Anne, l'ancien grand prêtre, les a interrogés : « nous vous avons fait défense d'enseigner au nom de Jésus et vous remplissez tout Jésuralem de votre doctrine ! Vous prétendez faire retomber sur nous le sang de cet homme ! » A quoi Simon-Pierre a répondu : « Il vaut mieux obéir à Dieu qu'aux hommes. Le Dieu de nos pères a ressuscité Jésus que les Romains ont tué à votre instigation en le suspendant au bois. Lui, le Sauveur, Dieu l'a exalté pour donner à Israël le repentir et la rémission de ses péchés. Nous, nous sommes témoins de ces choses, nous et le Saint-Esprit que le Seigneur a donné à ceux qui les suivent. » Voilà ce qu'à répondu celui qu'on nomme Pierre et que les autres suivent. Alors les pontifes, les anciens et les scribes sont entrés dans une grande colère et ils décidèrent de mettre à mort les disciples de Jésus… Mais moi, Gamaliel, docteur de la Loi, je suis intervenu.
Saül, le front plissé par l'attention, buvait littéralement les explications de son rabbi, comme jadis à l'école du Temple.
- Nos sages me connaissent, reprit Gamaliel, et ils ont fait sortir les accusés ainsi que je le demandais. J'ai dit alors au conseil : « Israélites, prenez garde à ce que vous allez décider à l'égard de ces hommes. Rappelez-vous, il y a quelque temps déjà parut Theudas qui se donnait pour un personnage. Lorsqu'il fut mis à mort, tous ses adeptes furent dispersés et anéantis. Après lui vint Juda, le Galiléen qui parut sous Quirinus et qui entraîna le peuple à sa suite. Il périt à son tour et tous ces disciples furent dispersés… Voici le conseil que je vous donne : ne vous occupez plus de ces hommes et laissez tranquilles. Si ce dessin ou cet ouvrage vient des hommes, il tombera de lui-même. Mais s'il vient de Dieu, vous ne saurez en avoir raison et vous risquez de vous en prendre à Dieu… » Le Sanhédrin s'est finalement rangé à mon avis et s'est contenté de leur faire donner les trente-neuf coups de fouets… Dieu désire qu'on vienne à lui de plein gré et non comme un esclave qu'on force.
Tous les convives restèrent silencieux après les paroles du rabbi.
Saül frémissait d'indignation et de colère ; tout son être grinçait et grondait.
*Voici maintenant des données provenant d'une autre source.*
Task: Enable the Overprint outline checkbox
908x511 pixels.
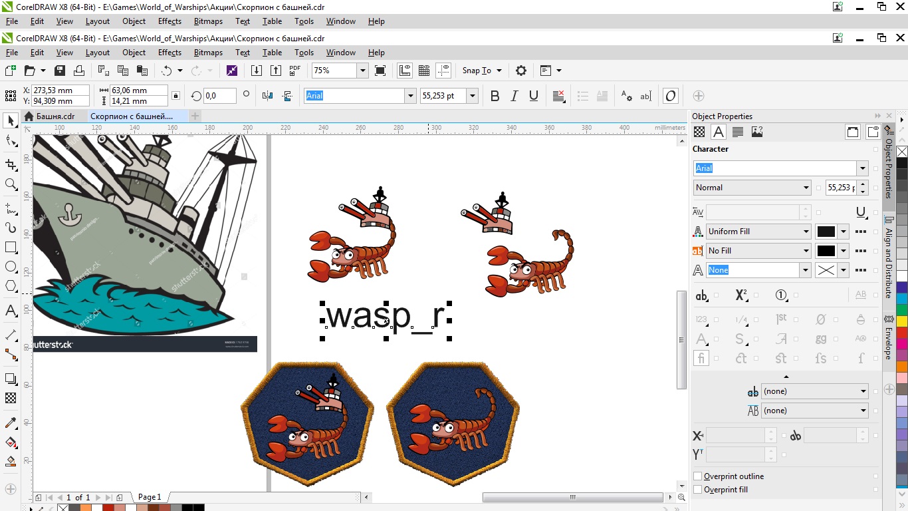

Seuls la courtoisie et le respect qu'il éprouvait encore pour son maître, le retenaient de crier sa désapprobation pour sa tolérance envers les nazaréens. Il ne comprenait pas comment cet homme de Dieu, son maître en la Thora, pouvait seulement envisager la volonté du Très-Haut dans l'œuvre maudite de la secte. N'y tenant plus, il se leva brusquement. Jacob, étonné, le regarda.
- Pardonne mon incivilité, noble ami de mon père, mais je dois me rendre sans tarder auprès du Sanhédrin.
- A cette heure ?
- Maintenant ! Après ce que je viens d'entendre de mon vénérable rabbi, mon opinion s'est confirmée. Les nazaréens sont infiniment plus dangereux que ne le furent Theudas et Juda. Il faut les tuer tous !
Les assistants frémirent à la sauvagerie de sa voix.
- Es-tu certain, fils d'Alphée, de ne pas vouloir t'opposer au dessein de Dieu ? demanda Gamaliel.
- Oui, et tous les vrais Israélites doivent lutter contre ces impies et ces blasphémateurs.
Le vieux rabbi soupira :
- Alors, tu es bien heureux d'avoir en toi une telle certitude… Moi, je ne sais pas. Je préfère m'en remettre à la volonté du Seigneur quant au sort de ces hommes.
- Dieu a donné sa loi aux hommes et il appartient aux hommes de la faire respecter. Les nazaréens s'élèvent contre la loi de Moïse et le Temple de l'Eternel : Ils doivent mourir. Adieu.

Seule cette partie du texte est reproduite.